Моя шутка развеселила нас обоих. Как люди, впервые оказавшиеся наедине друг с другом, мы чувствовали себя немного скованно. Но как люди, пытающиеся найти общий язык, мы прощали друг другу оплошности. Мне было неважно, что он говорил, он мог бы просто читать мне номера из телефонного справочника. Я уже начинала его любить.
Когда он снова наполнял мой бокал, я заметила на тыльной стороне его руки шрам длиной около дюйма. Он поставил бутылку с шампанским в ведерко со льдом, и я протянула руку и легко дотронулась до его шрама.
– Откуда это у вас?
Он вытянул вперед обе руки и, показав мне тыльные стороны, повернул руки ладонями вверх. Они были сплошь покрыты шрамами.

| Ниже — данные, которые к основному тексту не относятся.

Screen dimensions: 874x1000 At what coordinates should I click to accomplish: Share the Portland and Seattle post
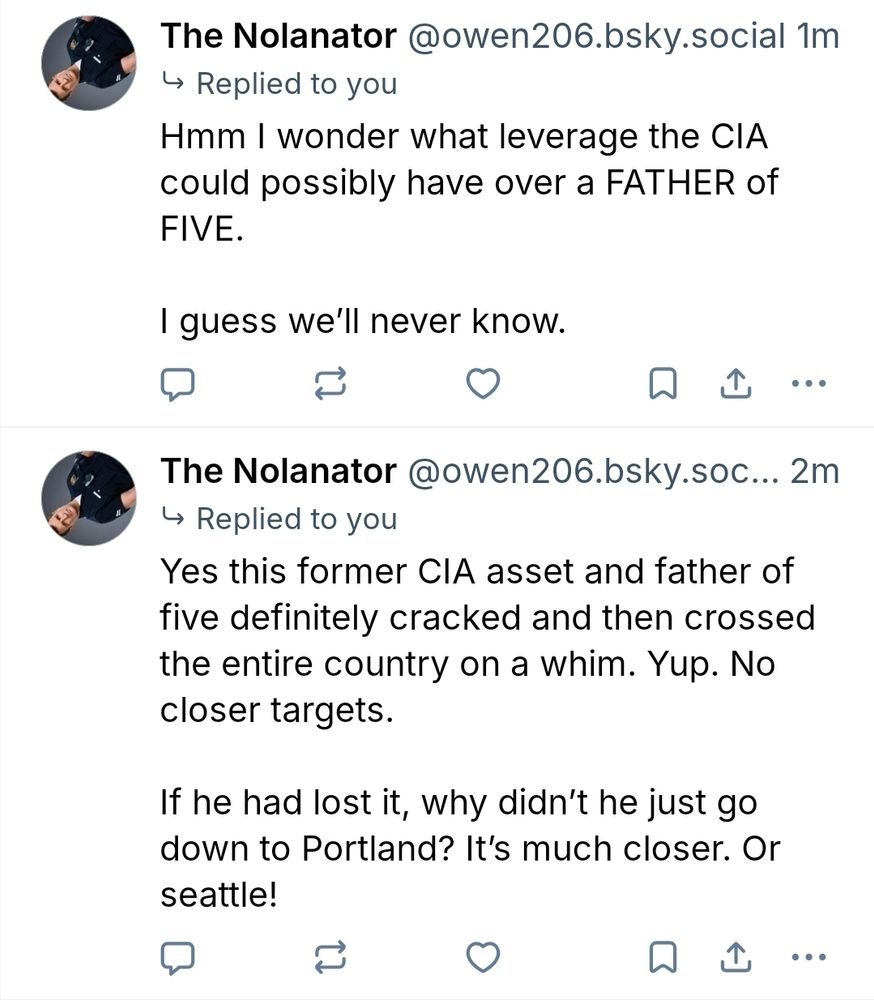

– Следы приготовленных мною блюд. Этот длинный шрам – от рашпера в бистро «Чайя». Это – два пореза ножом. Этот круглый шрам – от кипящего жира. А на правом плече у меня длинный шрам от упавшей на меня кастрюли с курицей.
– О Боже, я и не думала, что так опасно быть шеф-поваром.
– К тому же еще и жарко. А у вас это откуда? Он взял мою правую руку и коснулся пальцем красного пятна.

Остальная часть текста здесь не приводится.